UK Leads European Biobank Progress

Pharma IQ

The UK Biobank has smashed its initial target of filing the DNA of 500,000 adults aged 40-69, in what is seen as being the most comprehensive health study in the nation’s history.

The project, which has so far cost £65 million, will be keeping track of each individual’s medical profile in a long-term effort to understand the genetic, clinical and environmental factors that impact on overall health. It is hoped that in building this data, major advances can eventually be made in diagnosing and combating illnesses.

Since the recruitment drive began three years ago, approximately one in 50 applicable British citizens volunteered to undergo assessment in several areas, including their personal and family medical history, lifestyle, diet and fitness. The gathered data and clinical samples are being stored in Stockport, where the confidentiality of donors is rigorously protected.

Dr Tim Sprosen, chief scientist on the programme, spoke of his appreciation for the huge response, but stressed patience in the wait for results to emerge.

"By putting together a vast amount of data together now on people's health, with the samples, we will get reliable answers to the kind of questions they want to know.

"How can I, as I get older, avoid diseases like dementia or cancer, and how can I improve the life of future generations - my children and my children's children?

"In 10 or 20 years time, we will be able to analyse things in the samples that researchers haven't even thought about yet…We are custodians of this resource. The next generation of scientists, who might still be in primary school today, will use new tests and be able to unlock new secrets as to how we prevent disease.”

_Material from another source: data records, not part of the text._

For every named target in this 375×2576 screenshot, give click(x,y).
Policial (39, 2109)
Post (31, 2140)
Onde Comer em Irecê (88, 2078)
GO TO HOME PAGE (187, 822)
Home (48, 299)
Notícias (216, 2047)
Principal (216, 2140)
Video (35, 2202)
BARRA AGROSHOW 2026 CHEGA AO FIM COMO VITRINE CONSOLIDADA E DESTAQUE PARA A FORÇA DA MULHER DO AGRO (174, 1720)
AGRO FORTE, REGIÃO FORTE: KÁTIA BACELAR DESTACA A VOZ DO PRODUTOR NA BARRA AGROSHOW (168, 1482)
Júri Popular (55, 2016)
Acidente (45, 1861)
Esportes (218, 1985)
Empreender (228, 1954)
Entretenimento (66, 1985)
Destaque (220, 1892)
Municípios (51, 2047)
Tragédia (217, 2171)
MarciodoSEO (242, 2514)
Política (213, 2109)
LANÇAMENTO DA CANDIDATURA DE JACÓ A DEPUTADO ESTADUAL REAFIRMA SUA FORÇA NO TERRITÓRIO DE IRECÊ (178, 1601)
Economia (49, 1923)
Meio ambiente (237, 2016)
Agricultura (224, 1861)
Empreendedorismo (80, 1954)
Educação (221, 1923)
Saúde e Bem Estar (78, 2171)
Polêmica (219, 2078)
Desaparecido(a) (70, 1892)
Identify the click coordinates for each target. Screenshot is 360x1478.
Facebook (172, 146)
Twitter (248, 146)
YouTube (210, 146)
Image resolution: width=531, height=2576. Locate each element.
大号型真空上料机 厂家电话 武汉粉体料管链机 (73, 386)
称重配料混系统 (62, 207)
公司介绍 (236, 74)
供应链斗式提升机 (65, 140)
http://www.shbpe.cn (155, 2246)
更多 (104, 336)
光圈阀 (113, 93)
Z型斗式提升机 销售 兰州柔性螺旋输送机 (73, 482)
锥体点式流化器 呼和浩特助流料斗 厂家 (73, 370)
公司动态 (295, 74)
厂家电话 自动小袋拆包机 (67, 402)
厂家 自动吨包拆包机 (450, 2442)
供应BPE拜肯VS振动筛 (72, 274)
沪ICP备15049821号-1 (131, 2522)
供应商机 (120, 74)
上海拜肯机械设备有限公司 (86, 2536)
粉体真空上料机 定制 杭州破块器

Europe is seeing rapid progress in efforts to build national biobanks, as well as in efforts to share information between them to speed overall progress. However, long-term funding remains an issue.

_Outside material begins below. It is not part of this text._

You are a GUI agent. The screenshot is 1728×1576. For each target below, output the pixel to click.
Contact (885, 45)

Pauline Mattsson, a Ph.D. candidate at the Karolinska Institutet in Sweden, said: “The existing funding mechanisms in Europe are not suitable for the maintenance of biobanks, and this is a major problem. You can’t do any research before the infrastructure of the biobank is in place; in other words there is a need to create new funding mechanisms suited to biobanks.”

Speaking to Pharma IQ, Mark Divers, head of the KI Biobank project, said that integrating the international effort could well be the way forward in overcoming these obstacles.

“I think it’s important to collaborate in this area and to build teamwork as much as possible. That was one of my lessons from the high throughput screening world – collaboration is everything. This is not the kind of area where you make big progresses as rugged individuals. It’s definitely a teamwork area.”

Such an obstacle is under deep consideration in Germany, where the Helmholtz Cohort is aiming to recruit a total of 200,000 volunteers between 20 and 69 in a programme that is scheduled to last for several decades. The approach of this biobank intends to include at least one reassessment of participants after five years and detailed MRI scans of the subjects’ vital organs.

The €210 million cost is currently in negotiation to be shared between the Helmholtz Association and other public bodies. Once funding has been confirmed, trials are set to begin next year, with the full process in place by 2017.